* [Task]: How many lines in the data below contain the word "named"? Reply with only the number.

[BEGIN Extracted data]

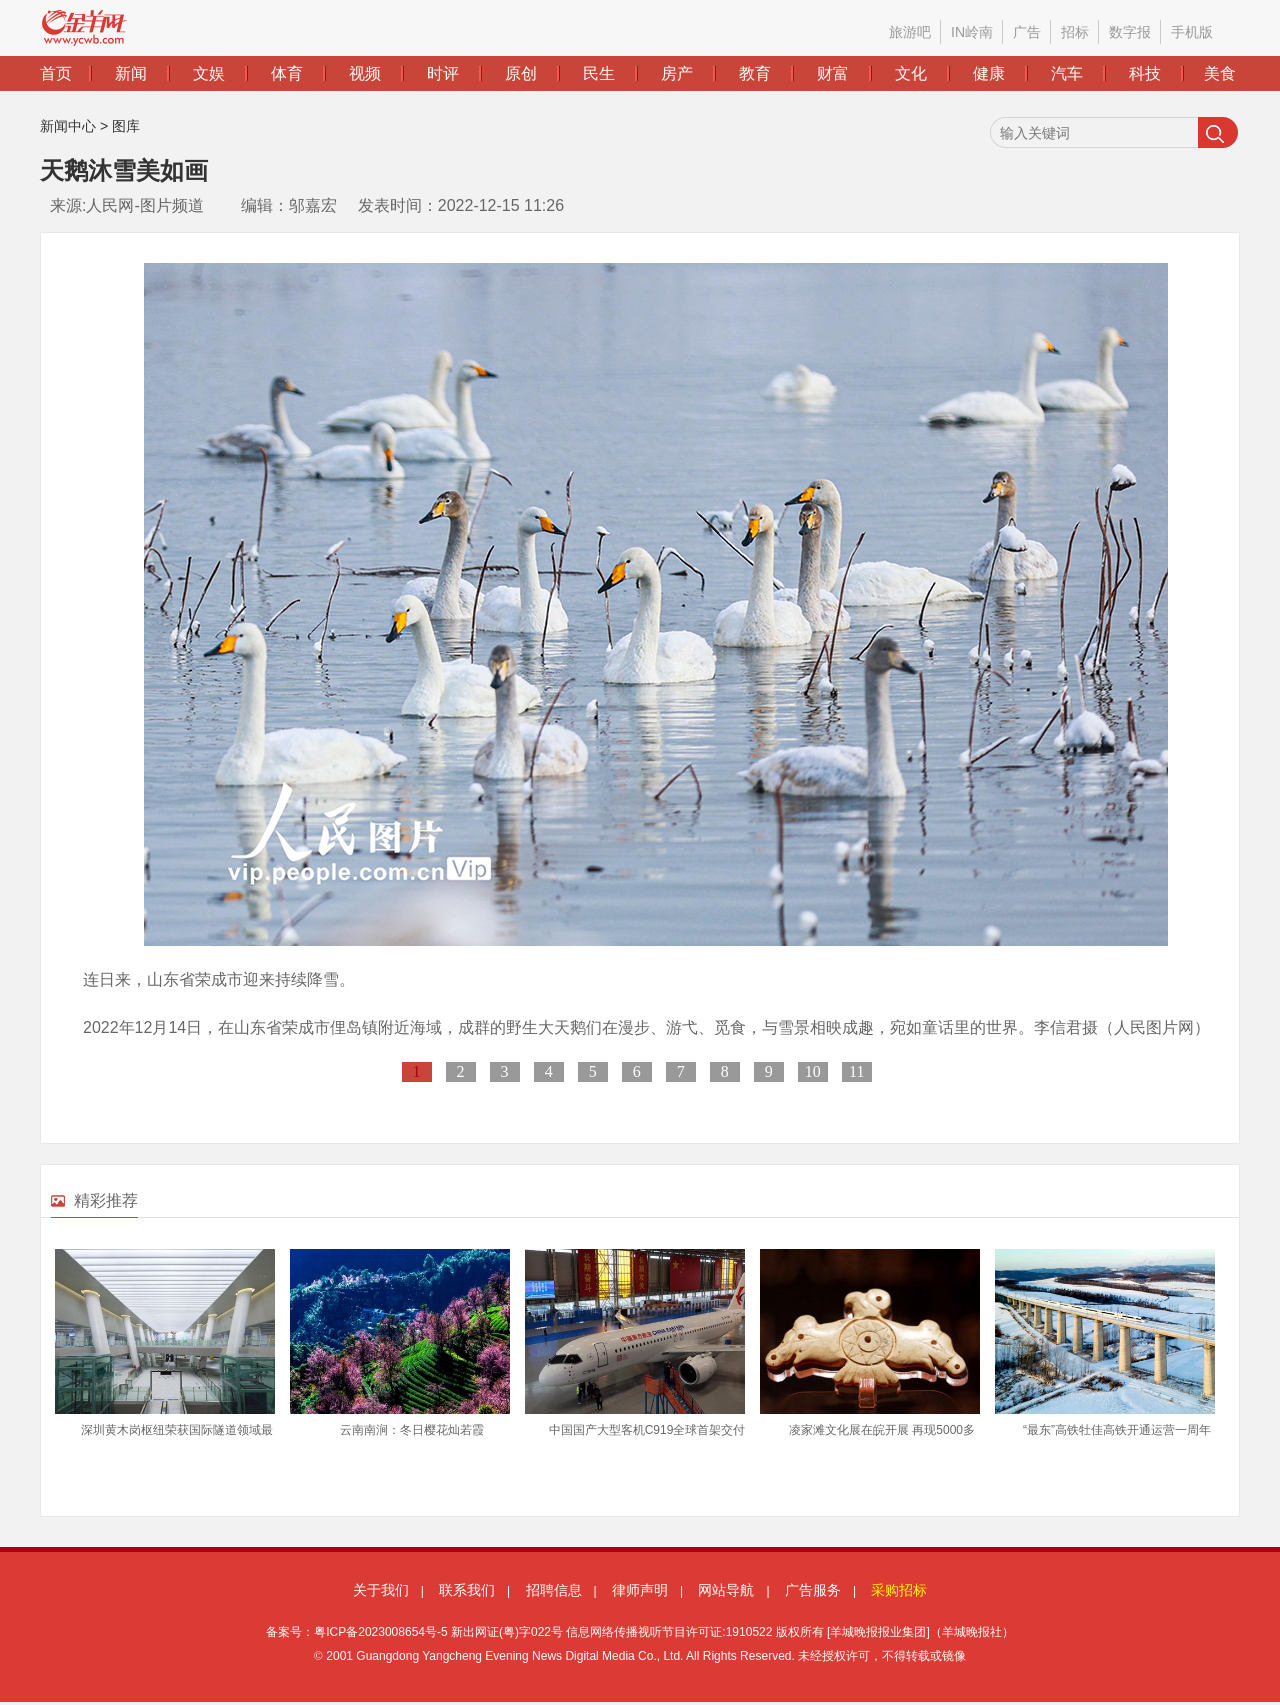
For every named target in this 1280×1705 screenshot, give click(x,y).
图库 (126, 126)
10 (813, 1071)
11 (856, 1071)
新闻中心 (68, 126)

[END Extracted data]

* [Written solution]: 1